The U.S. unveiled sanctions Tuesday against the head of the Belarus Red Cross, accusing him of being complicit in the deportation of Ukrainian children to Russia.
Since its invasion of Ukraine began in February 2022, Russia has been accused of forcibly deporting thousands of Ukrainian children -- with Belarus's support -- from schools, hospitals and orphanages in parts of the country controlled by its forces.
Moscow has not denied transferring thousands of Ukrainian children to Russia, but claims it did so for their own protection.

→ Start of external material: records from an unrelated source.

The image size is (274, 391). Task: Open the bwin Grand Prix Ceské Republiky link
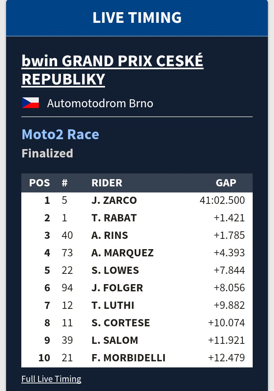pyautogui.click(x=112, y=70)
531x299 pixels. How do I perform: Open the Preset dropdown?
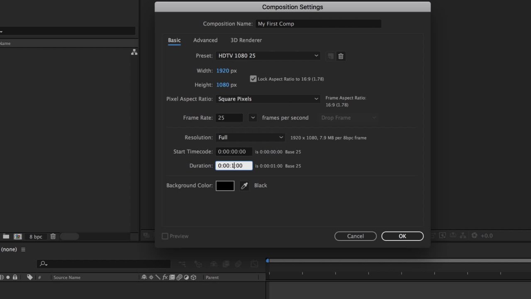pos(268,56)
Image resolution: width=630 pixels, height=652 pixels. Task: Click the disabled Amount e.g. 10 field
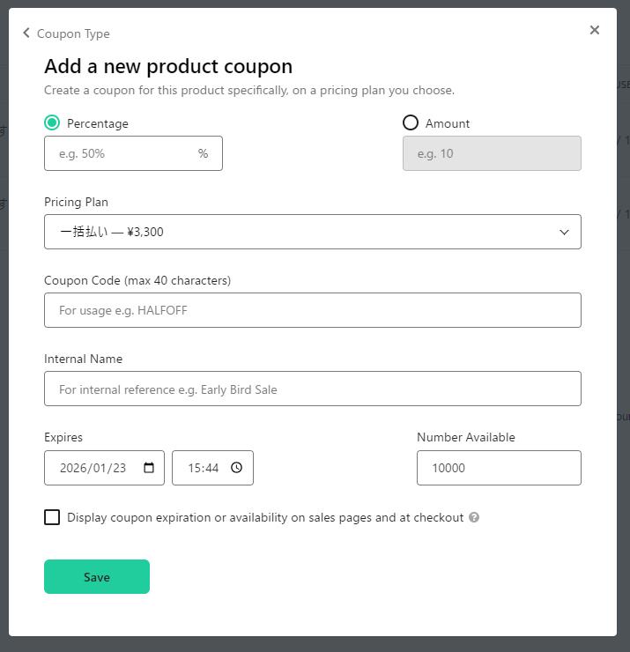[492, 153]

The U.S. Treasury Department said in a statement that the head of the Belarus Red Cross, Dzmitry Shautsou, had been sanctioned for assisting the Russian president's Children's Rights Commissioner, Maria Lvova-Belova, who has been accused of enacting the deportations.

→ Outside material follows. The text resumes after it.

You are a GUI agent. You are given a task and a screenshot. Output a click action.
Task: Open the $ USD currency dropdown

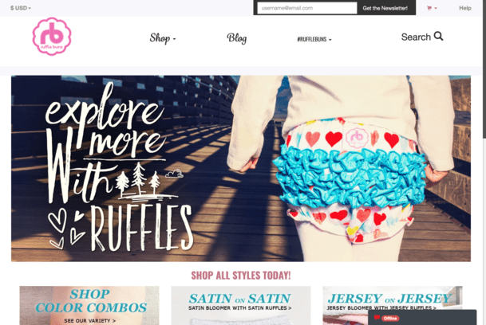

Lvova-Belova is the subject of a recent arrest warrant by the International Criminal Court (ICC) for "the war crime" of the unlawful deportation and transfer of children from Ukraine to Russia.
In July, Shautsou received fierce international criticism when he claimed that the Belarus Red Cross had been involved in bringing Ukrainian children from Russian-occupied areas of the country to Belarus.
The International Federation of Red Cross and Red Crescent Societies called on the Belarus Red Cross to sack Shautsou, and suspended the chapter as a member when it failed to do so.
Shautsou was among the 11 entities and eight individuals sanctioned by the U.S. Treasury Department on Tuesday in a bid to ramp up the pressure on the Belarusian President, Alexander Lukashenko.
The Treasury's actions reaffirm its efforts to hold Lukashenko, "his family, and his regime accountable for their anti-democratic actions and human rights abuses, both in Belarus and around the world," the Treasury's undersecretary for terrorism and financial intelligence, Brian Nelson, said in a statement.